**GOALS:**
a. Answer these questions about the review of John Stewart's album, one answer per line:
(i) In what city was the album recorded?
(ii) Which producer suggested bringing in Stewart's peers?
(iii) What kind of tune does "Belly Full of Tennessee" become, according to the review?
b. Continue the review of John Stewart's album from its last sentence.

## start TEXT

John Stewart's follow-up to the unprecedented success of
California Bloodlines stuck close to the same formula. Recorded in Hollywood with many of the same musicians from the earlier record --
Norb Putnam, Kenny Buttrey,
Charlie McCoy, among them --
Stewart also employed other country musicians such as banjo boss
Bobby Thompson and fiddle player
Doug Kershaw as well as a host of his peers -- from
Russ Kunkel and
Carole King to
Danny "Kootch" Kortchmar,
James Taylor, and
Bryan Garofalo -- at the suggestion of producer
Peter Asher -- later known for his schlock work with
Linda Ronstadt and
Carly Simon among others. Nonetheless despite
Asher's best attempts at taming the thin, reedy wildness in
Stewart's voice, it wasn't to be.
Stewart is a songwriter with a rambling vision, and the best of his rambling songs are included here, and as such, he draws inspired performances from all of his bandmembers. The feel of the album is somewhat stripped of the California crap that was in so many records from that time. A listen to "Belly Full of Tennessee," with
Kershaw's fiddle and
Putnam's bass driving the tune, colored elegiacally with
Thompson's banjo, makes it a Louisiana bayou dance tune. It's raw, tough, and full of unbreakable spirit. "Back in Pomona" is a country rocker in the purest sense of the word.

## end TEXT
## start RECORD SET

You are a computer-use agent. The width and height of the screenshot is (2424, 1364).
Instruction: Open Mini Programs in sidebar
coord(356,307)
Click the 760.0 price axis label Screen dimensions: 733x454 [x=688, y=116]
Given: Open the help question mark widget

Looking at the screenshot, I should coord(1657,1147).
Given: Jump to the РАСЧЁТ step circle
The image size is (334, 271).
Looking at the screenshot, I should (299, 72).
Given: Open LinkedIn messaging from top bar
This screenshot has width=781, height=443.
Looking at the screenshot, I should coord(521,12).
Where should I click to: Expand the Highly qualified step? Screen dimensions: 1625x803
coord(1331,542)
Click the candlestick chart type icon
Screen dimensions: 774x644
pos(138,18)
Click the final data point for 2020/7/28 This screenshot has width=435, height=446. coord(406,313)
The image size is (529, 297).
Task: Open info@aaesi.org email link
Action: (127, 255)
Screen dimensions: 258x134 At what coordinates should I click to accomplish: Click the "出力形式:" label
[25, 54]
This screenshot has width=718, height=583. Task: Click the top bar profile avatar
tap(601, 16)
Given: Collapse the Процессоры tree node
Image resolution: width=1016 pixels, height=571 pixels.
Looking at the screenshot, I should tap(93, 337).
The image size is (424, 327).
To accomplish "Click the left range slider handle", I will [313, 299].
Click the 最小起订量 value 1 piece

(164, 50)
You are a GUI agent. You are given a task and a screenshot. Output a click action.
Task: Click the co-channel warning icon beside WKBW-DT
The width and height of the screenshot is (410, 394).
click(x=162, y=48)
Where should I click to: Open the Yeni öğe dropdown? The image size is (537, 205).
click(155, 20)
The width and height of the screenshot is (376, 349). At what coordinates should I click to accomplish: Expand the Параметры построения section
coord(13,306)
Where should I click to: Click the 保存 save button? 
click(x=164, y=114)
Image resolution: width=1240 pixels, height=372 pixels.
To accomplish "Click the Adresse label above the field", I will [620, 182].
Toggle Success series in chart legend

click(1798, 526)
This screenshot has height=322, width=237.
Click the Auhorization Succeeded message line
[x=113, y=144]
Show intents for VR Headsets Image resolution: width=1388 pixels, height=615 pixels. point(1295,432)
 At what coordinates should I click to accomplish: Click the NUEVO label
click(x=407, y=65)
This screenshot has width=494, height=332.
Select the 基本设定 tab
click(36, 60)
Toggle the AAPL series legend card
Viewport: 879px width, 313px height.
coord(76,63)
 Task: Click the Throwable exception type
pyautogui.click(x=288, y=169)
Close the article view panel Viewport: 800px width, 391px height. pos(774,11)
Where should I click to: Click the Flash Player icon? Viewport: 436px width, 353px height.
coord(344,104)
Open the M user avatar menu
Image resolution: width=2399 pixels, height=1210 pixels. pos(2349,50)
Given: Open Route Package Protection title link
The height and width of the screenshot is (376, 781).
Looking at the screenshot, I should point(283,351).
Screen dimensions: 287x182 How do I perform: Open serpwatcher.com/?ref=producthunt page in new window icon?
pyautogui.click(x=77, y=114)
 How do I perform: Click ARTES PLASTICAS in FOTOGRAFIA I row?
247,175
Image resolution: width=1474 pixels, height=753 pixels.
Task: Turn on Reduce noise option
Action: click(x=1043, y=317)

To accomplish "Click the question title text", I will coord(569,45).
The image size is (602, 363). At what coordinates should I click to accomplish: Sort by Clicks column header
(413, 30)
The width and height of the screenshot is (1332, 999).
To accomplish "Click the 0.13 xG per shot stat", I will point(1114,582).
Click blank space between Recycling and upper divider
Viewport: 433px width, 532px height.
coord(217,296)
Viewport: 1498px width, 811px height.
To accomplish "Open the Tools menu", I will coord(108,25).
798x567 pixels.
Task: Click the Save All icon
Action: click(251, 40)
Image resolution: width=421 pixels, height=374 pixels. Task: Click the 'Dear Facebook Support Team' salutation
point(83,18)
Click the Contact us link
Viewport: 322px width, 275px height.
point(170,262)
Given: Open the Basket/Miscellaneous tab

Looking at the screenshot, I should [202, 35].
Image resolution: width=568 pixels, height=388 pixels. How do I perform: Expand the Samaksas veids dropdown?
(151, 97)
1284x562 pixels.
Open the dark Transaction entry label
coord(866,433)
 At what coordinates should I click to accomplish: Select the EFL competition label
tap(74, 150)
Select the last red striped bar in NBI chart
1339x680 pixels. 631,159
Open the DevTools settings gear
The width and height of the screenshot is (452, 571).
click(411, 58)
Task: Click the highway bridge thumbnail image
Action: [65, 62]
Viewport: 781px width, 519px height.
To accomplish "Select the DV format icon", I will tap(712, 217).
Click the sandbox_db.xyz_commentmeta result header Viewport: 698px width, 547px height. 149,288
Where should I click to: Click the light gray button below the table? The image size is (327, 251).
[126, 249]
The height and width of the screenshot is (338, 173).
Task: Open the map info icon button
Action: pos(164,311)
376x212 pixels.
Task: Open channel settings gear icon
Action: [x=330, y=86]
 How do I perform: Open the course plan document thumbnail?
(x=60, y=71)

## end RECORD SET

**ANSWERS TO THE EXERCISES:**
a.
(i) Hollywood
(ii) Peter Asher
(iii) A Louisiana bayou dance tune

b.
Stewart's uncompromising lyrical vision that relates the past as if it were a living, breathing present drives a band eager to carry those words through to the listener.
Willard is a romantic record in the same way that
California Bloodlines was, but its romanticism is well intentioned in that it poetically preserves a time period in America that was quickly disappearing. In the title track,
Stewart's romanticism centers on a character, a hobo, who embodies everything that is free and wild, untamed, and often tragic, but there are no apologies, no sentiments other than the fact that this unlikely icon is everyone and everyone is him, separated only by circumstance. Likewise "Golden Rollin' Belly," about the need for a woman's sexual company, with
Chris Darrow's fiddle and
Thompson's banjo riding well inside a big fat
Garofalo bassline.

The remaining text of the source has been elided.